Pope welcomes like-minded cardinals from Catholicism’s periphery to the Vatican
Pope Francis welcomes old friends and allies to Rome for his first session promoting new members to the College of Cardinals

Pope Francis is putting a personal imprint on the group of men who will choose his successor, tapping like-minded cardinals from some of the world’s smallest, most remote and poverty-wracked nations to help him run the Catholic Church.
Old friends, Vatican bureaucrats and sentimental favourites are also getting red hats on Saturday when Francis presides over his first cardinal-making ceremony to bring 19 new “princes” of the church into the College of Cardinals. Two come from Africa, two from Asia and six from Francis’ native Latin America, which is home to nearly half the world’s Catholics but is grossly under-represented in the church’s hierarchy.
There’s Cardinal-designate Chibly Langlois, who isn’t even an archbishop but rather the 55-year-old bishop of Les Cayes and now Haiti’s first-ever cardinal. Another Caribbean cardinal, Kelvin Edward Felix, was for 25 years the archbishop of tiny Castries, St Lucia, with a population of 163,000.

The archbishop of Managua, Nicaragua, Leopoldo Jose Brenes Solorzano, is an old friend who worked alongside the former Cardinal Jorge Mario Bergoglio in preparing the seminal document of the pope’s vision of a missionary church – the so-called Aparecida Document produced by the 2007 summit of Latin American bishops. Nicaragua’s second cardinal ever, Brenes has made an impression at the Vatican with his unruly gray curls and the blue jeans he donned for the flight to Rome.
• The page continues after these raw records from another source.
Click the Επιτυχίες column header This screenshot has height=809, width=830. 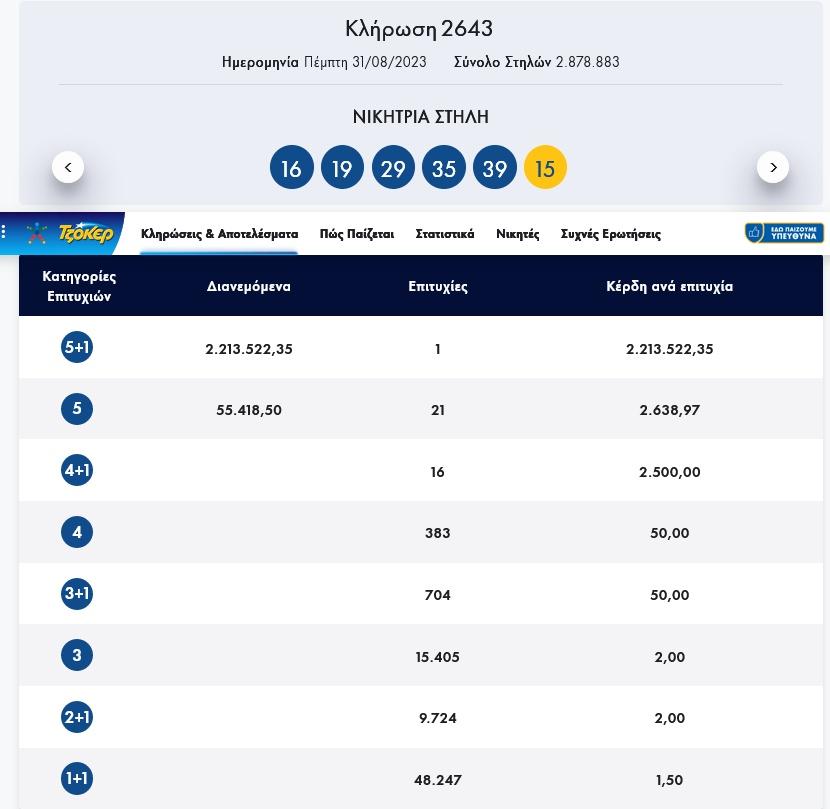tap(438, 286)
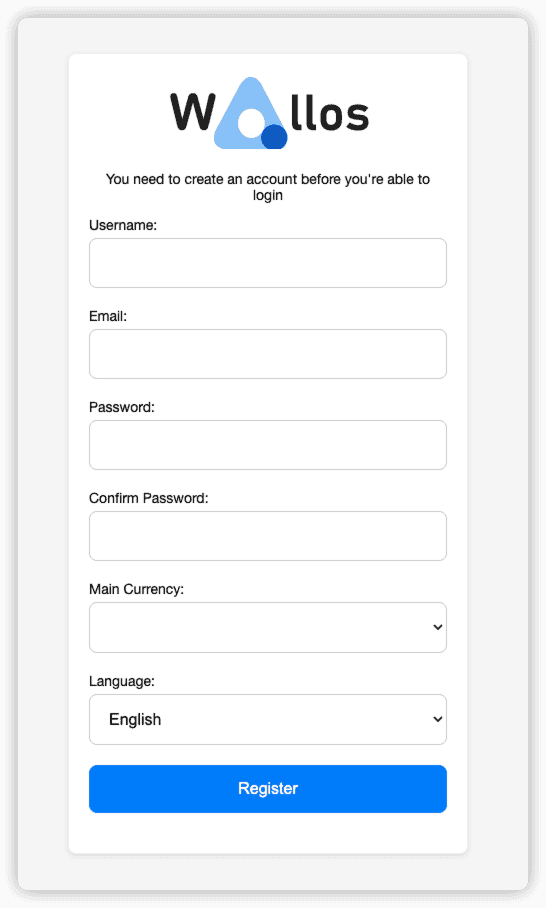Click the Main Currency label
Image resolution: width=546 pixels, height=908 pixels.
pos(136,589)
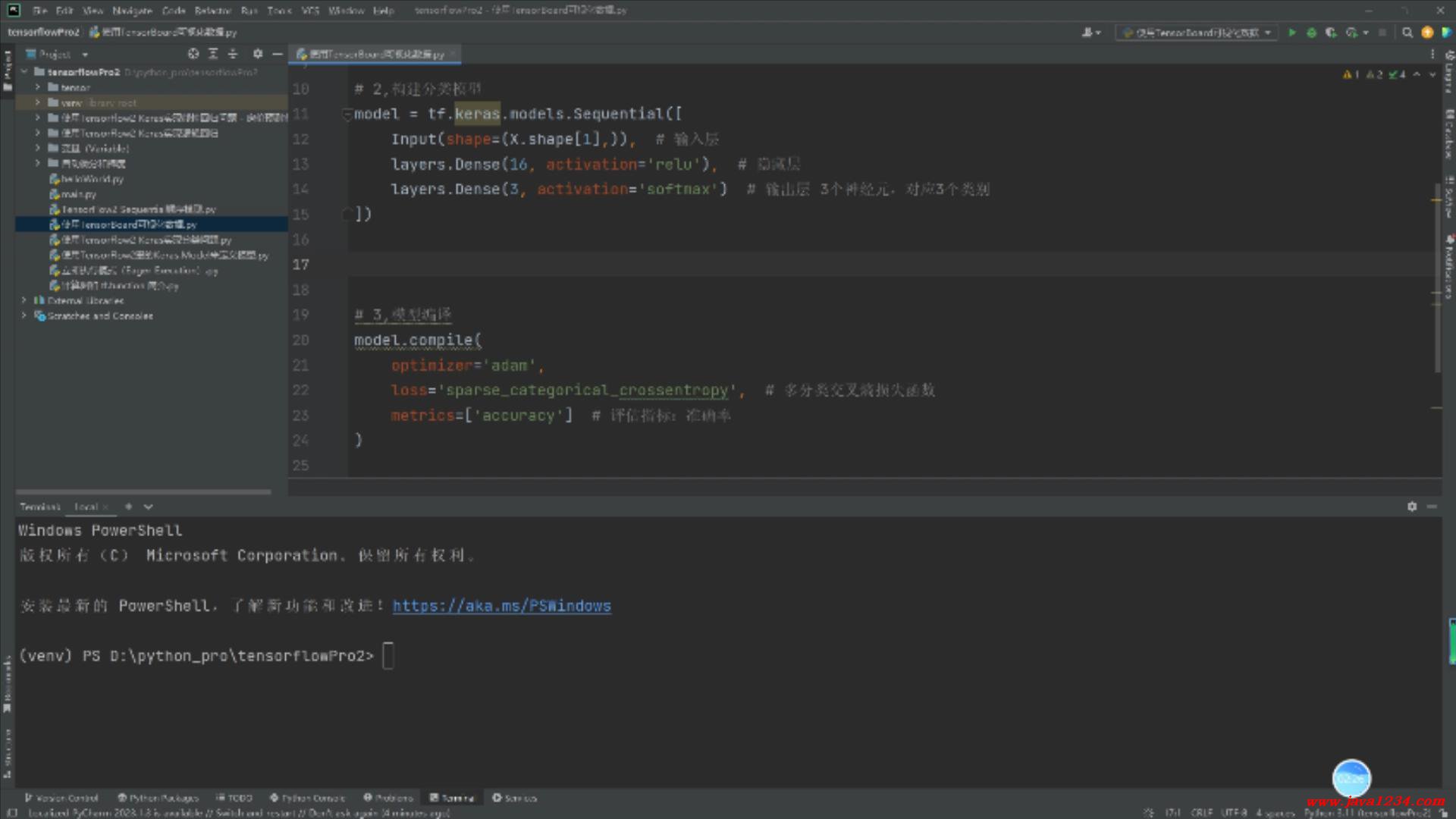Viewport: 1456px width, 819px height.
Task: Run the current configuration with green play button
Action: coord(1291,33)
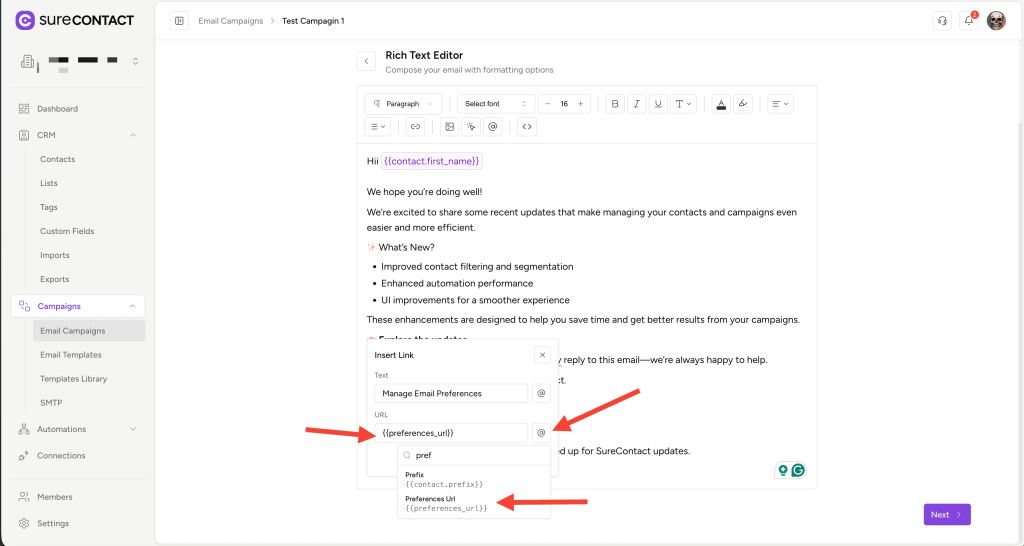Click the headset support icon
Image resolution: width=1024 pixels, height=546 pixels.
tap(941, 21)
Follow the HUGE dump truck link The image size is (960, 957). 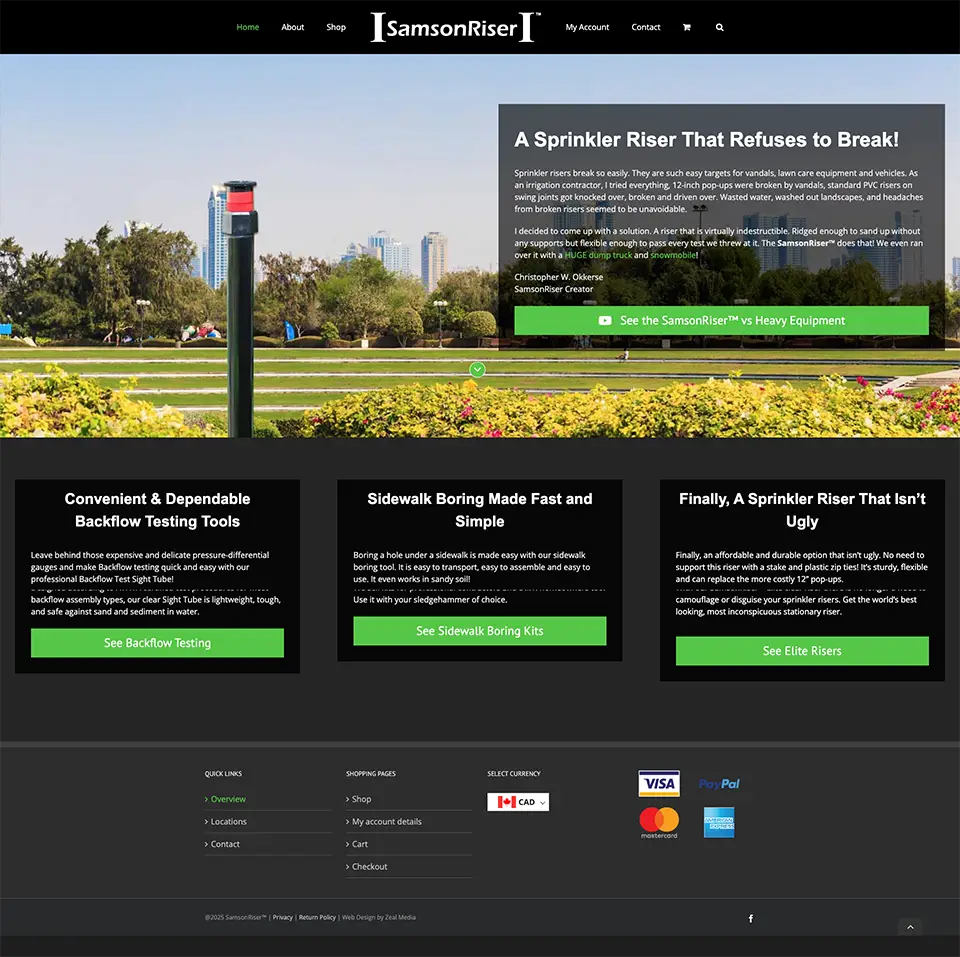tap(598, 255)
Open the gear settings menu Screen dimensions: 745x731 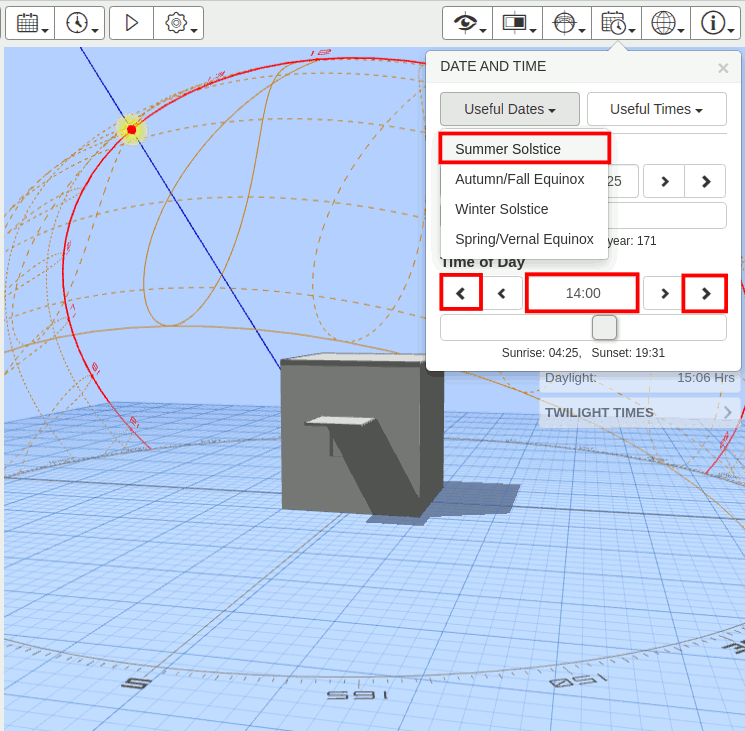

Cardinal Andrew Yeom Soo-jung, archbishop of Seoul, South Korea, has serious Catholic credentials: His ancestors were among the lay people who brought Christianity to the Korean peninsula in the 19th century, and his great-great grandfather and his wife were executed as part of the Joseon Dynasty’s persecution of Christians, Asian Catholic news agency UCANews reported. Of the six children in his immediate family, three became priests.